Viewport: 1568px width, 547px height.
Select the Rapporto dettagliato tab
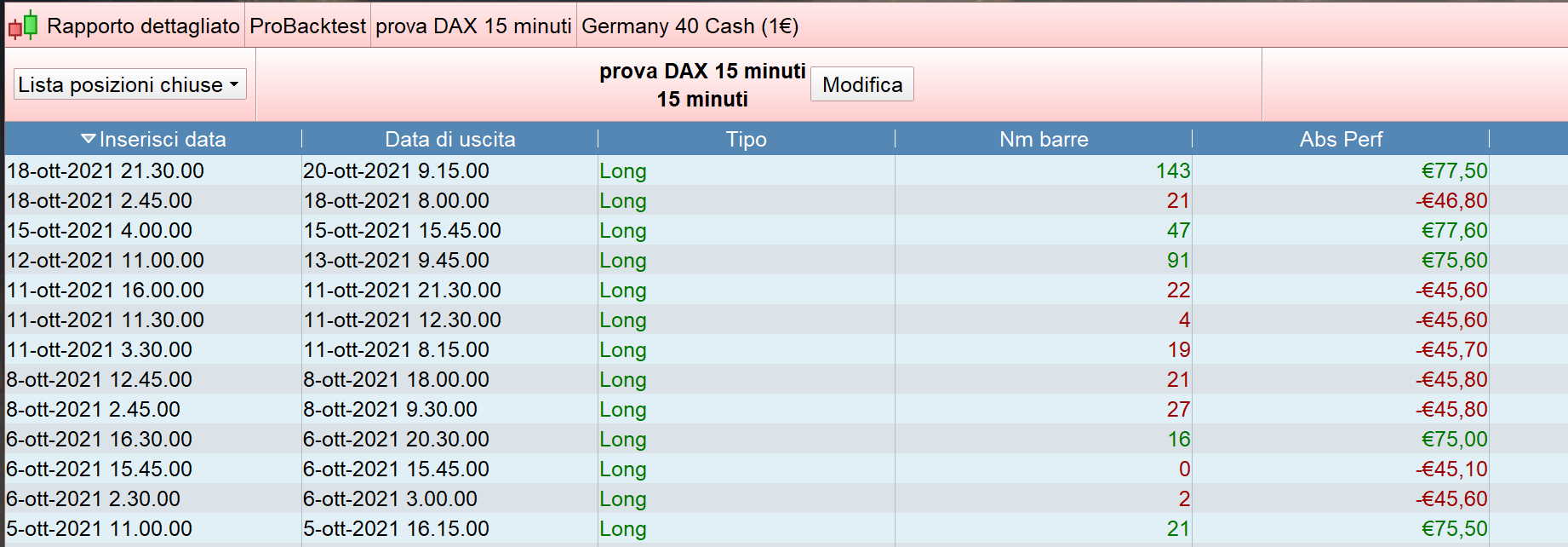click(x=143, y=26)
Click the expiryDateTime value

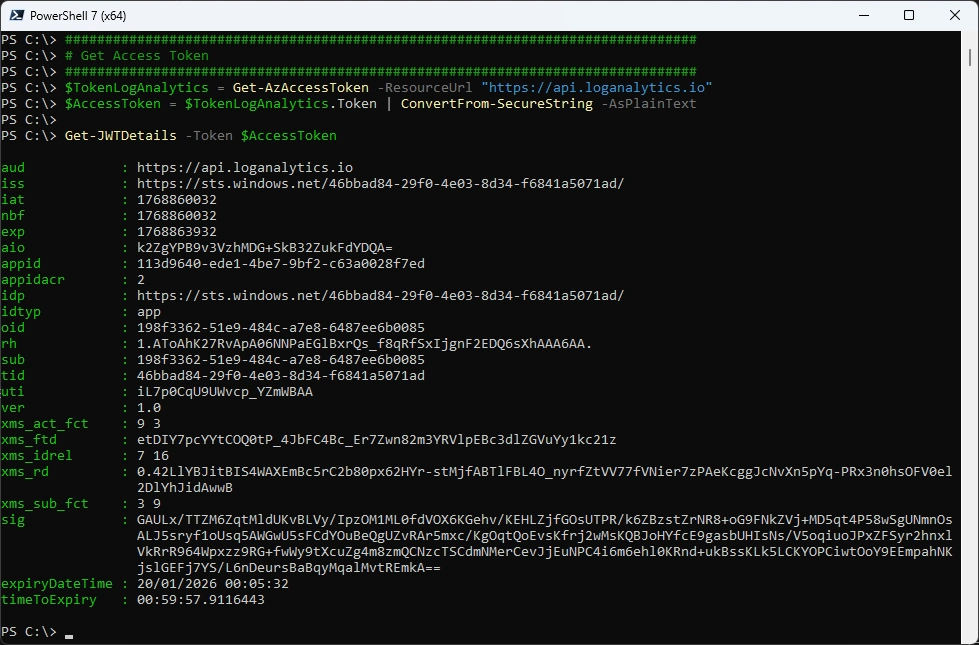coord(212,584)
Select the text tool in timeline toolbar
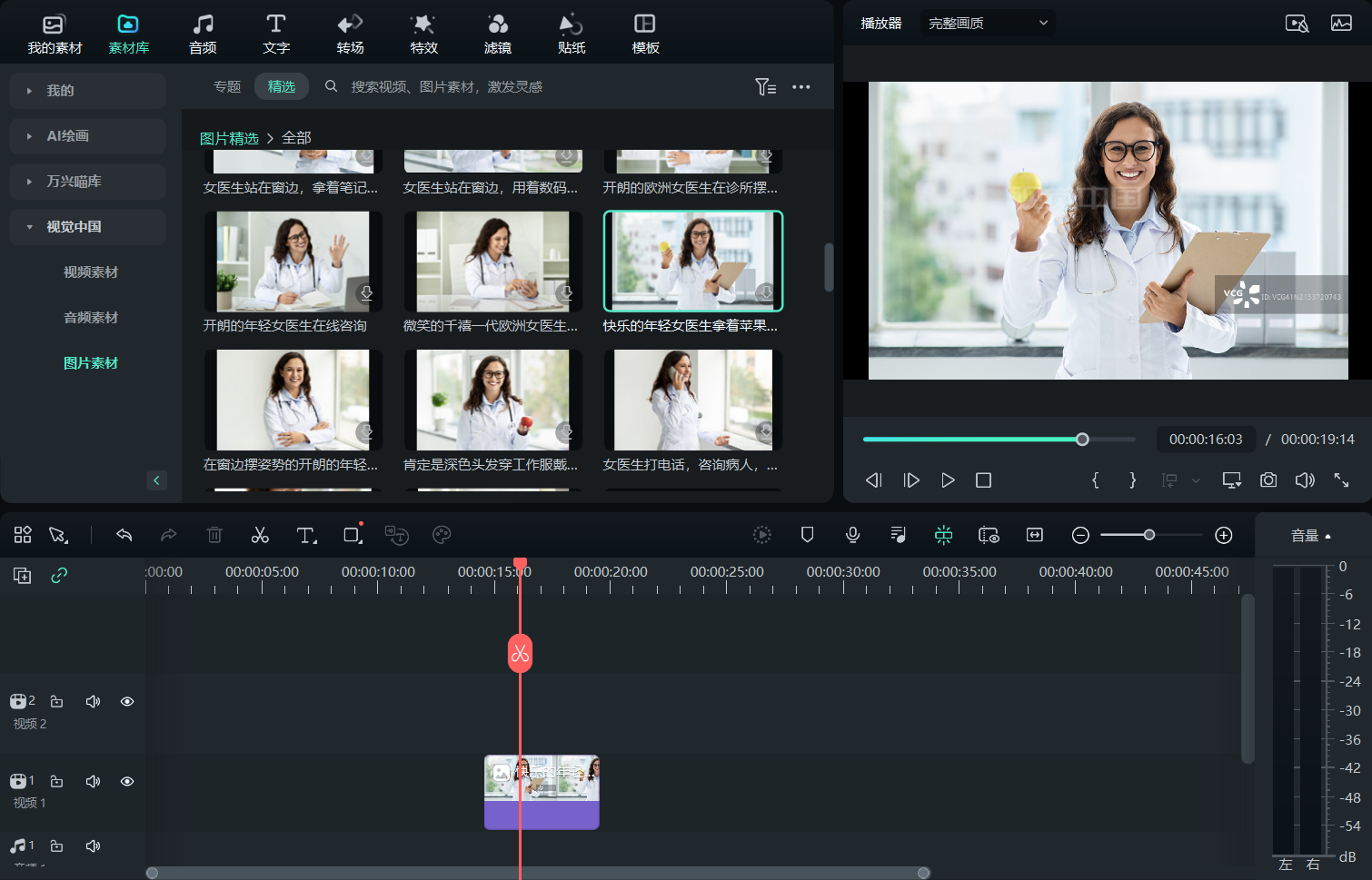The image size is (1372, 880). [x=306, y=535]
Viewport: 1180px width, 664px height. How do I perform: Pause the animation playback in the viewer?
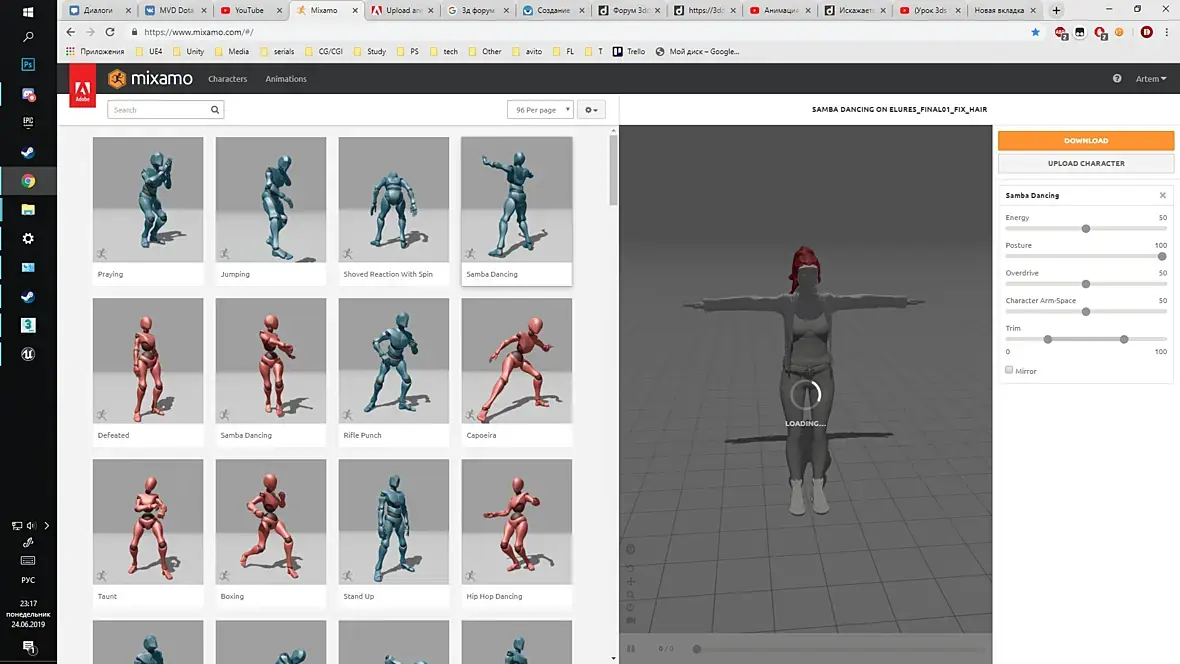pyautogui.click(x=631, y=648)
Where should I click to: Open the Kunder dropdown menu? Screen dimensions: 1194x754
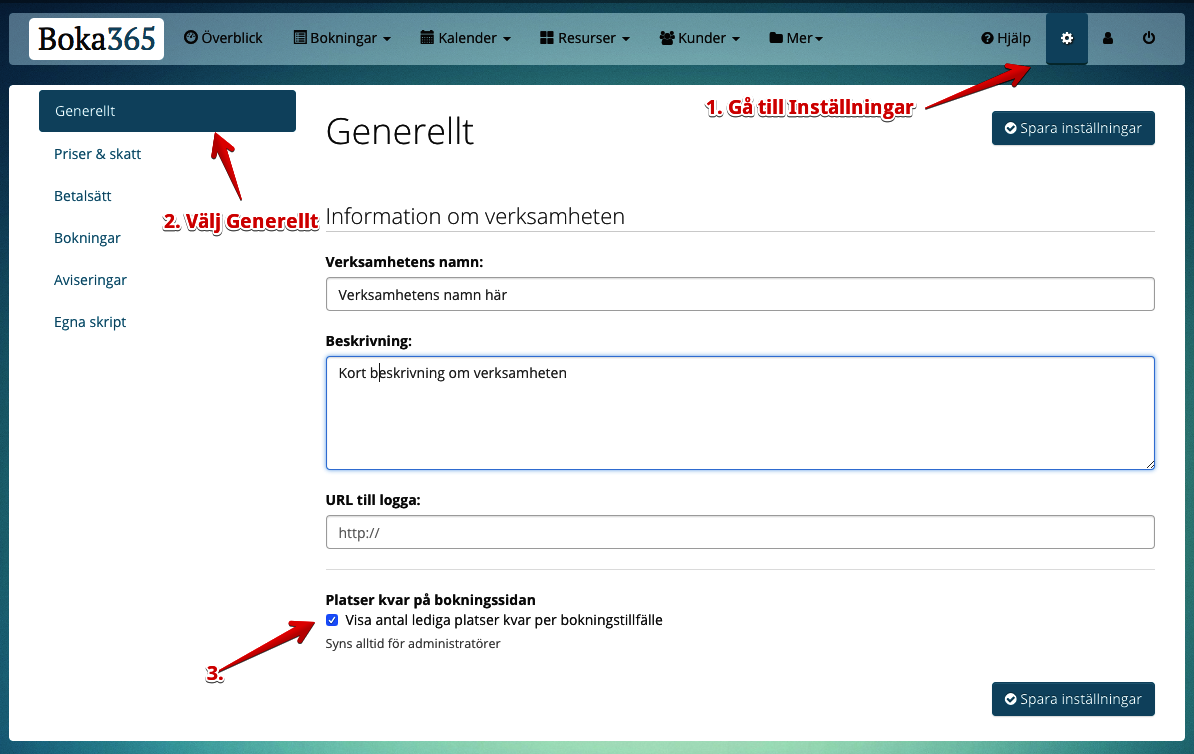tap(700, 38)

..........

*Action item*: Your copy should hold exactly the lines from the line bearing "Viewport: 1180px width, 664px" through the end of the data, both included, and no pictures or anything further.

*Task answer*:
Viewport: 1180px width, 664px height. How do I perform: Pause the animation playback in the viewer?
pyautogui.click(x=631, y=648)
Where should I click to: Open the Kunder dropdown menu? Screen dimensions: 1194x754
tap(700, 38)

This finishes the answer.